Exercise instructions »
Each line of the material must be repeated precisely, with the pictures left out.

Task data »

[Start of Attachment]

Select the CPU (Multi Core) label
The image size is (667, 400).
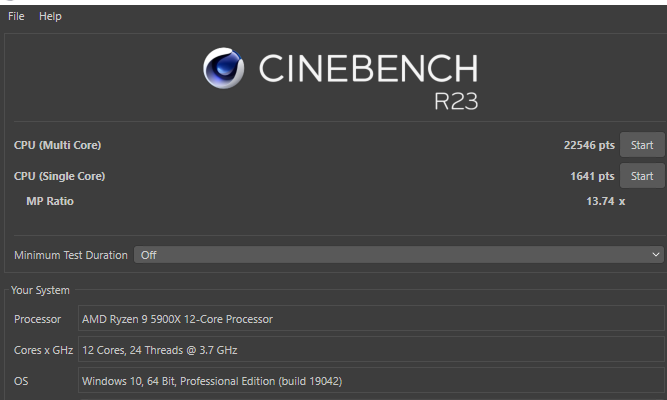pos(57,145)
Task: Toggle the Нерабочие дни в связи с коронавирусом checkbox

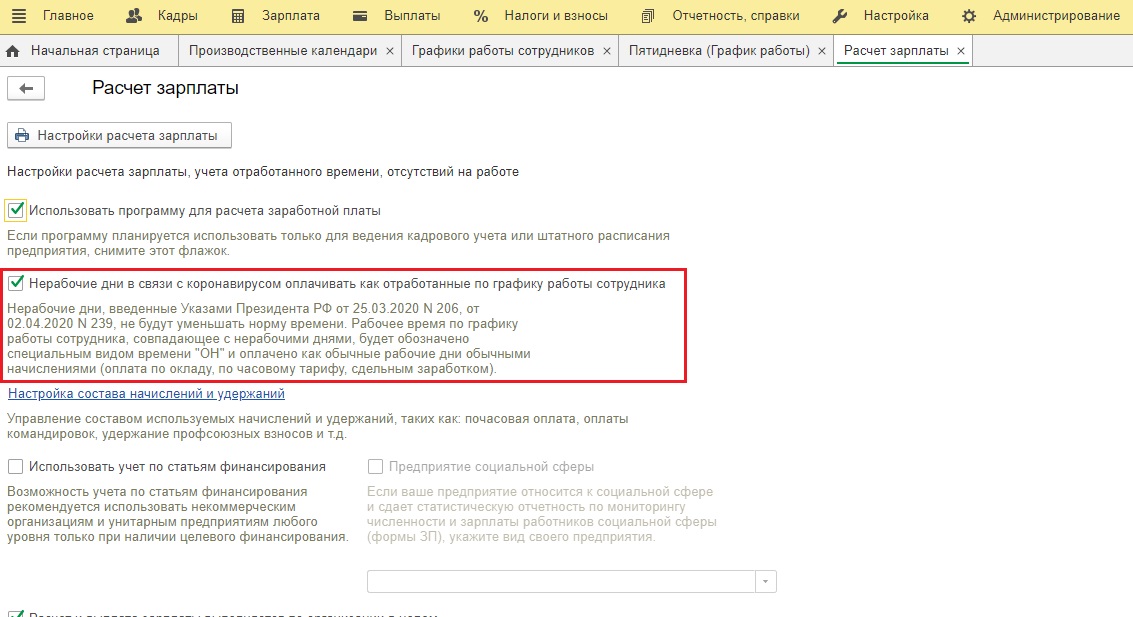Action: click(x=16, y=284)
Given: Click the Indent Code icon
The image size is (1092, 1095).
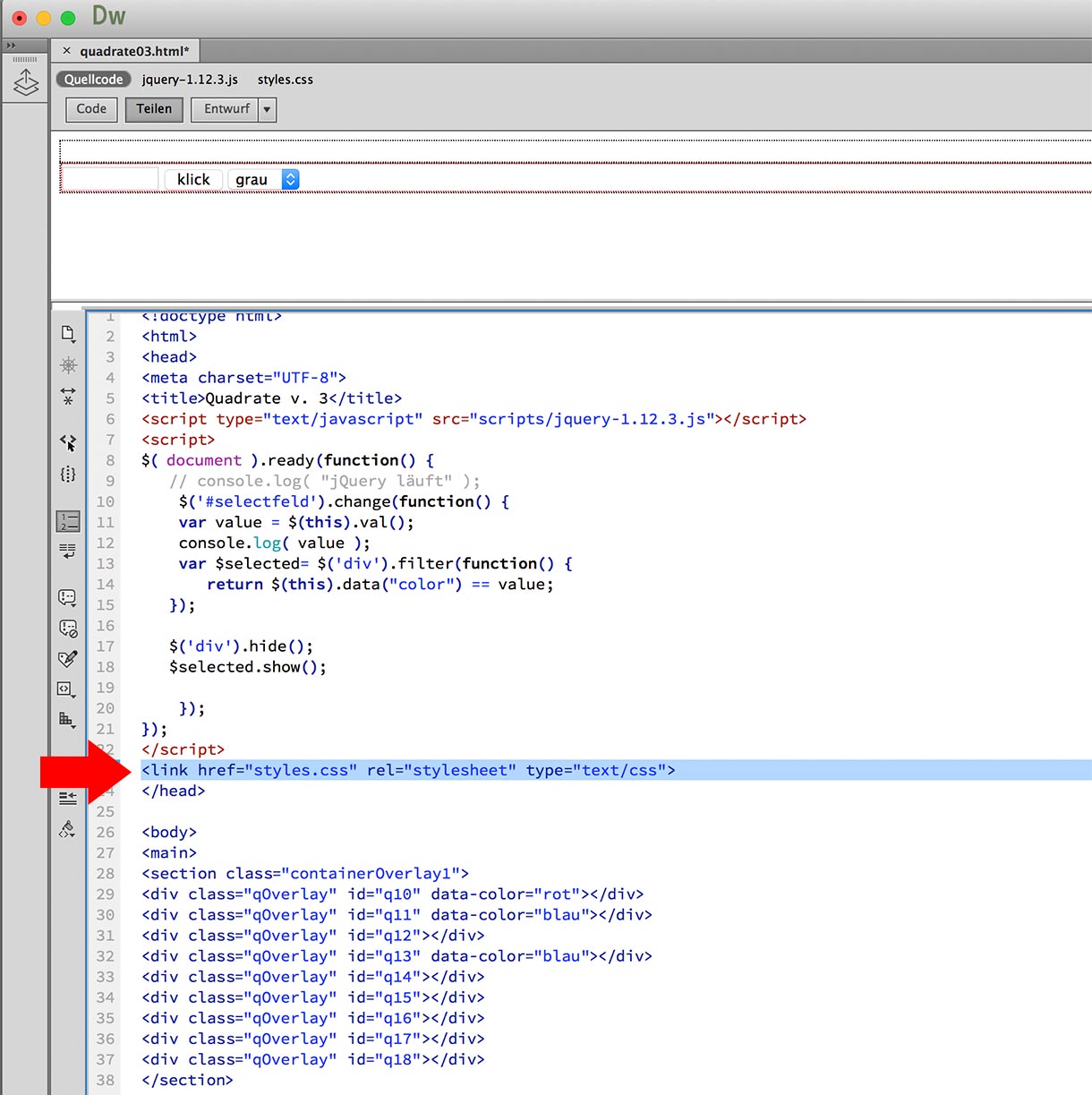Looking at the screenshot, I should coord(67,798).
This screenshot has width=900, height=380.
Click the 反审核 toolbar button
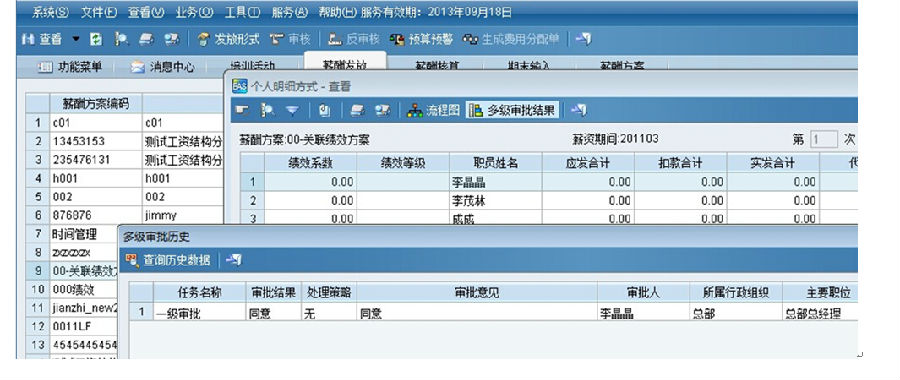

[End of Attachment]

Answer for this exercise »
Select the CPU (Multi Core) label
The image size is (667, 400).
pos(57,145)
Task: Toggle the Нерабочие дни в связи с коронавирусом checkbox

Action: click(x=16, y=284)
Given: Click the Indent Code icon
The image size is (1092, 1095).
Looking at the screenshot, I should coord(67,798).
This screenshot has width=900, height=380.
Click the 反审核 toolbar button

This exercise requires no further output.